Last week I’d teased about an independent data project I was working on.
Reminder: The prompt we were given was: “Something you miss from home”. I immediately thought of street food. Except, there’s not really a database out there (that I know of) of street food in India. It’s a largely unorganized industry made up of extremely small-scale businesses.
Here’s a link to last week’s post: Conceptualizing a data project … Part one of two!
I looked into Biryani restaurants in India, focussing in on six cities — Delhi, Lucknow, Hyderabad, Mumbai, Kolkata and Bengaluru — to keep the scope of the project relatively manageable.
I first thought of scraping Google Maps to create my database but ran into troubles with just the first query. Here’s a blurb from Google Maps API documentation:
What this means is for each loop through the code (see below), Google only gave me 60 results. Each loop in this sense meant a unique combination of latitude and longitude values.
My options were to either divide each city I was interested in into quadrants and take the mid-points of those quadrants and scrape 240 results per city. That didn’t seem right. For one — I had no way of knowing what these 60 results were based off of — proximity to the input latitude and longitude value, user ratings or something else entirely.
So. I pivoted to scraping data from Zomato. For the project, I scraped user ratings and price ranges and created a near-perfect dataset. From my findings, Kolkata has the cheapest Biryani selling portions for one for ₹112 on average. And on the other side, Delhi-NCR has some of the swankiest options, with restaurants selling servings for one for ₹500. If you’d like to look through my dataset, I posted a searchable version on my website! Check it out here!
I understand this dataset and approach both have caveats and this is in no way a comprehensive database of Biryani in India, but hey, it’s a start!
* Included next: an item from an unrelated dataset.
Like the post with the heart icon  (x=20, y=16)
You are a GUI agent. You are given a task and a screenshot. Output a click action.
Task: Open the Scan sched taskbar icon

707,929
Here’s some other cool stuff from around the internet this week:
Sunlight as Infrastructure
Solar infrastructure has not yet figured in policy discussions because it is profoundly unprofitable. In other words, windows reverse the incentives driving every other form of investment in energy. Electric wires occupy public space while moving a private good.Maple syrup meltdown: in a changing climate, what’s to become of Canada’s sweetest commodity?
With the earth warming, the age-old cycle that makes maple syrup may stop being so reliable. And that threat could be coming sooner rather than later.
Thank you for making it thus far!
Here’s the little bit of ✨personal news✨ I teased above. I’m going to NICAR next month in Atlanta. It’s one of the biggest conferences in the data journalism world. AND. I’ll be giving a lightning talk too! It’s a pretty big deal and I’m STOKED!
That’s all for now. Cheers and see you next week! 🥂
Amazing stuff, loved the pivot to scraping when you hit the Google API wall—can be so frustrating!
Hi, just one question - did you use Python for this? (Can sound like a noob question) - Thinking of taking up a programming language to learn, I think such use cases are only possible because of Python. Did you use the same?